Early in the hours of Good Friday I make my way to the mellow energy of Waterloo Bridge. Signs hang from lampposts: “No drink, no drugs – keep the focus.” “Non-violent.” “Apologies for the disruption.”
Yes, road closures are inconvenient. So is climate change.
Disrupting emissions-as-usual feels like taking a friend’s car keys when they’re drunk. Brainwashed by marketing, we’re all addicted to fossil fuels and plastics in some form. Every return flight from London to New York costs the Arctic three square metres of ice. That’s some hangover.
In Ireland, ministers actively promote the biggest cause of Ireland’s rampant greenhouse emissions: the artificial insemination, sale and slaughter of non-human animals.
Future historians, if they exist, may look back upon how we treat livestock in the same way we now look back at slavery, or the Holocaust. How grimly ironic that human efficiency in clearing vast swathes of natural vegetation to subjugate other species in prison camps jeopardises our own survival.
Yet we can still act, which is why I spend Easter Sunday back on Waterloo Bridge for one of Extinction Rebellion’s actions. The tents, trucks and yurts are gone. Police now surround the site in their hundreds. The total number of arrests will pass 1,100: XR will describe it as the largest act of civil disobedience in British history.
Every two or three minutes a prone protester is spirited away. Amazing Grace is sung. Friends gather around: Stephen, who runs a charity; Hannah, a cook; Martin; Joni. More songs.
Chants spread like waves through the gathering. Police, we love you – we’re doing it for your children, too. Extinction Rebellion is built on loving your enemy, the sublime ideal at the heart of societal change, from the Buddha’s rejection of caste, to Jesus, right up to Martin Luther King.
And London’s police are no Roman soldiers. An officer comes over. I shake his hand and offer him chocolate. Wouldn’t I prefer walking away? I’ll give you another few minutes, he says.
It’s too important an issue, officer.
Next to us, a serene Joni is lifted away. I stick a slim PG Wodehouse volume into my belt, and the cuffs go on. Ten feet from the van they ask if I’ll walk. They’ve been feeding me too well here.
Inside the police van, they pack us in: four men, two women and seven officers. But we’re going nowhere. The police stations of southeast England are full to bursting.
After a two-hour wait for free cells, we arrive in Brixton. I’m processed with Roger, an engineer arrested at Greenham Common back in 1982, and Pete, a retired headmaster.

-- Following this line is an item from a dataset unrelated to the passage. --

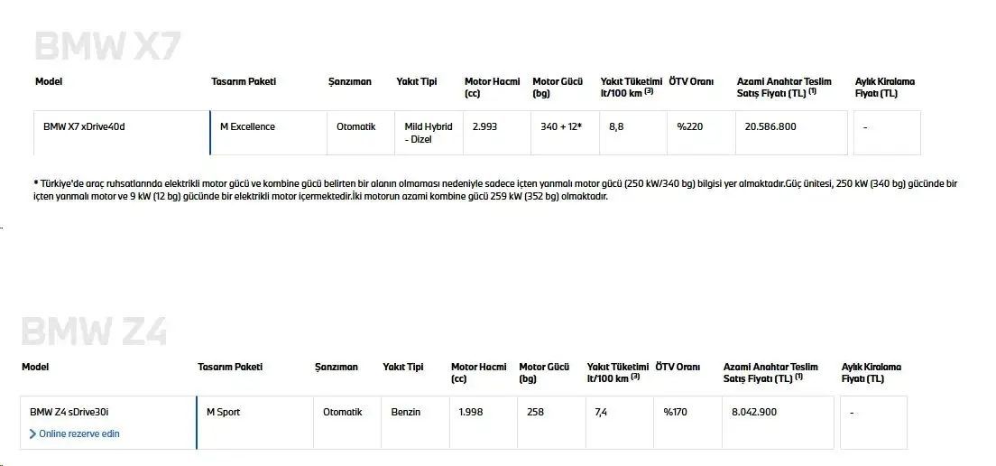This screenshot has width=996, height=466.
Task: Select the BMW Z4 sDrive30i model name
Action: 69,412
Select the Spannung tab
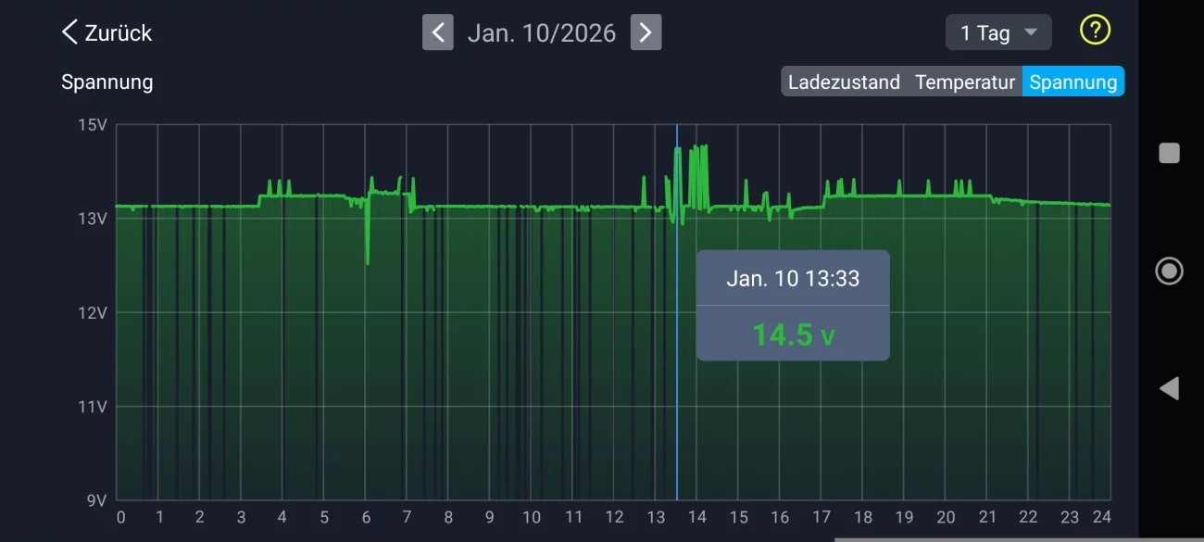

I’m last to get booked in, and start chatting with the officer who “nicked” me. He’s working long hours and rings his wife. They’ll take the dogs out tomorrow, go out for a meal on his day off.
He gets talking about Extinction Rebellion, about China. Yet Chinese emissions are tied to Western demand, and are in any case lower per head than in Britain or Ireland.
He says his aunt hand-raised an orphaned bullock who went on to befriend the family’s two dogs but ended up in the slaughterhouse all the same. He wonders what would happen to livestock if we all went veggie. They’d probably live longer. We shake hands at my cell.
At 4am I’m woken up and brought out for DNA and fingerprints. The light in my cell stays on all night, but they let me keep my book. It feels like a short solitary retreat.
On Easter Monday I’m released without charge, more than 24 hours after my arrest, and 30 minutes after speaking to my solicitor. An Extinction Rebellion supporter gives me a banana and lemonade outside.
Lifestyle change isn’t enough any more. We need a collective effort not seen since the second World War, one that sidesteps the anthropocentric traps of nationalist, political and religious differences.
This is just the start, the first sip of a bracing draught. A new movement is gaining traction, and ordinary people are sacrificing not blood, sweat or tears, but their liberty.
Everything has been tried but mass civil disobedience. Don’t just do something – sit there.